Getting it “right”: Risk-adjusted rates for potentially preventable readmissions

Nov. 2, 2015 / By Cheryl Manchenton, RN

Ever wonder how states (or CMS) set thresholds for readmission rates? Much has been said about and written on the subject, but there a few things I think are highly overlooked.

1. Organizations actually set readmission rates themselves

Now before you fire off an email to me, let me clarify. Documentation (or lack thereof) on a patient’s health status is gathered by government agencies via claims data and analyzed.   In determining readmission rates, what else is at their disposal on a detailed claim besides diagnoses and health status? As a whole, lack of complete documentation for many years gave data to CMS and state agencies that may not have told the whole story on the health of a populations. And remember, CMS and states are typically utilizing a three-year rolling period of data. So not only did our documentation probably not accurately reflect the health of our populations three or even five years ago, we probably aren’t doing it correctly now either.

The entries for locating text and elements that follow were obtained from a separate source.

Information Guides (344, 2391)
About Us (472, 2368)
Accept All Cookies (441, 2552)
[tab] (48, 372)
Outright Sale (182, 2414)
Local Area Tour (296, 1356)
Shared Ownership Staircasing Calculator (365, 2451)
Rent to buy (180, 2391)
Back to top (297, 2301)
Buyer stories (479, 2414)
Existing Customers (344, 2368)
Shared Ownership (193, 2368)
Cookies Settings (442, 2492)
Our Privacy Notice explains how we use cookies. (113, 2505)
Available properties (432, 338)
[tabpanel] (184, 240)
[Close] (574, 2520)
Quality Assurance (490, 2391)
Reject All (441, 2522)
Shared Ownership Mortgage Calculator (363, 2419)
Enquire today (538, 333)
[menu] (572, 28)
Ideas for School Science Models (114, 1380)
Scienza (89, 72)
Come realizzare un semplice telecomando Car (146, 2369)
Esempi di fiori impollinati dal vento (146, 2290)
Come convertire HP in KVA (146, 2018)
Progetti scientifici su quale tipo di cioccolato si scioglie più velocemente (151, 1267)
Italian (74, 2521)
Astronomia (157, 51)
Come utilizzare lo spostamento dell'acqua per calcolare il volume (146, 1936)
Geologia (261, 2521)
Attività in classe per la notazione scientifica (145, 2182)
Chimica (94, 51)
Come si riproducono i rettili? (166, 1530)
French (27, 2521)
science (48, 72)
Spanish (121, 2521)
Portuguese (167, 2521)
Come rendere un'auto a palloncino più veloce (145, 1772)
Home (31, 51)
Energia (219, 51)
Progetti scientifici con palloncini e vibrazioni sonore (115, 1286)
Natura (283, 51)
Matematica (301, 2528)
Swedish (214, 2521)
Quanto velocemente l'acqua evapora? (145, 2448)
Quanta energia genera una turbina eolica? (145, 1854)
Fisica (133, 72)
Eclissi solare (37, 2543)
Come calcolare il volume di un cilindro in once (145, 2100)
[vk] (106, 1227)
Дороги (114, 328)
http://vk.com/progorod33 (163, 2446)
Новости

Yes, I agree that government agencies should take into account the disproportionate share of underserved populations with insufficient health resources to care for themselves or of critically ill patients, and much has been written and stated about this across the industry. But is that in our control? Point is, let’s work on something that is actually within our control: documentation. And of course I am not discounting the need for improved measures to prevent readmissions, but that is something beyond my expertise.

2. Ignoring documentation improvement efforts around readmissions may be costly

I frequently hear organizations state that readmission improvement efforts that focus on documentation improvement are a low priority for their organization right now. But the effort needed is not that immense and the rewards (or penalties) are large. Complete documentation of patient health states and comorbid conditions is truly not that difficult of a concept and, honestly, providers should know the complete and current health state of their patients during the stay. In this way, they can monitor and maintain those patients with chronic conditions and watch for flares or new conditions resulting from these chronic health conditions. Holistic medicine!

3. Prove that your patients are sicker

Another lesser-known fact is that the expected rates of readmission are also set by the severity of illness and risk of mortality stratification of the population. In other words, the expected readmission rate for a COPD patient with a severity of illness subclass of 1 is much lower than that of a COPD patient with a severity of illness subclass of 3. So it is not just about capturing the list of comorbid conditions noted by CMS to be part of the risk-adjustment. It is fully capturing the severity of illness and risk of mortality of a population, and not just those that expire. Every patient coming in the door needs complete documentation that is reflective of their health state and risk of mortality.

Let us not bury our heads in the sand waiting for government agencies to “get it right” or waste time bemoaning the methodology. Start today on improving your documentation to justify your institution’s readmission rates and reflect the care you deliver!

Cheryl Manchenton is a Senior Inpatient Consultant and Project Manager for 3M Health Information Systems.